In the Rules for the Direction of the Mind (Rule 12), René Descartes pokes fun at the Aristotelian definition of motion. “Who doesn’t know what motion is?,” he asks rhetorically; he then contends that motion has no need of an explanation, because each and every one of us knows what it is. In The World ch. 7, started around the same time, Descartes even claims that he finds the scholastic definition of motion so obscure that he is forced to leave it in “their language” – that is, motus est actus entis in potentia prout in potentia est (“motion is the actuality of a thing in potentiality insofar as it is in potentiality”). For Aristotle, however, and the medievals in his wake, motion was not merely an event familiar from everyday experience, but a phenomenon whose nature needed closer investigation. The central place that motion occupied in medieval thought can be understood only in the context of Aristotelian natural philosophy, particularly as it was set out in Book III of Aristotle’s Physics and developed by medieval thinkers.

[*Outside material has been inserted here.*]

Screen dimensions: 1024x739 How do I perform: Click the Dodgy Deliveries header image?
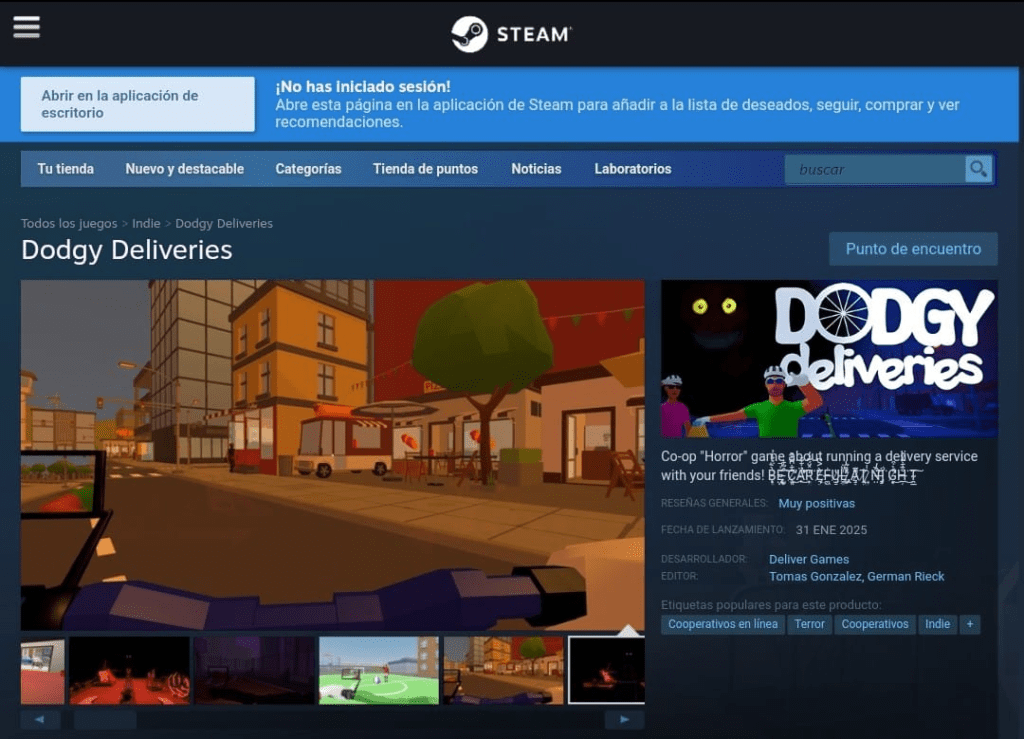(x=829, y=359)
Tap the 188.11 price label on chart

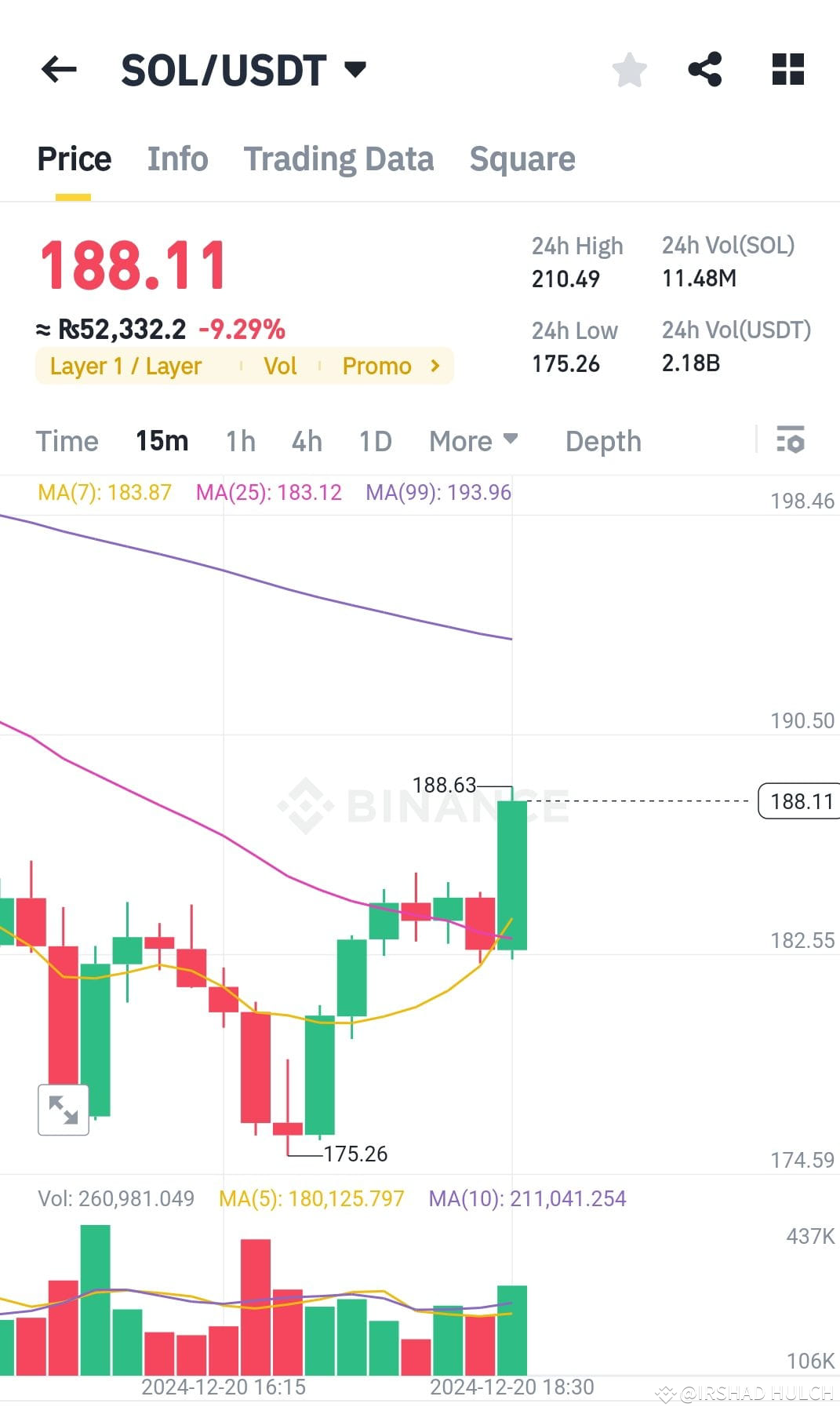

This chapter will restrict itself to the medieval discussion of the nature of motion – that is, it will restrict itself to the question ‘What is motion?’ or, more generally, ‘What is change?’ Other significant problem areas which medieval thinkers addressed include the dynamic and kinematic aspects of motion – that is, motion’s relations to distance and time, and the causes of motion. In medieval terminology, these aspects concerned the study of motion “with respect to effect” (penes effectum) and “with respect to cause” (penes causam).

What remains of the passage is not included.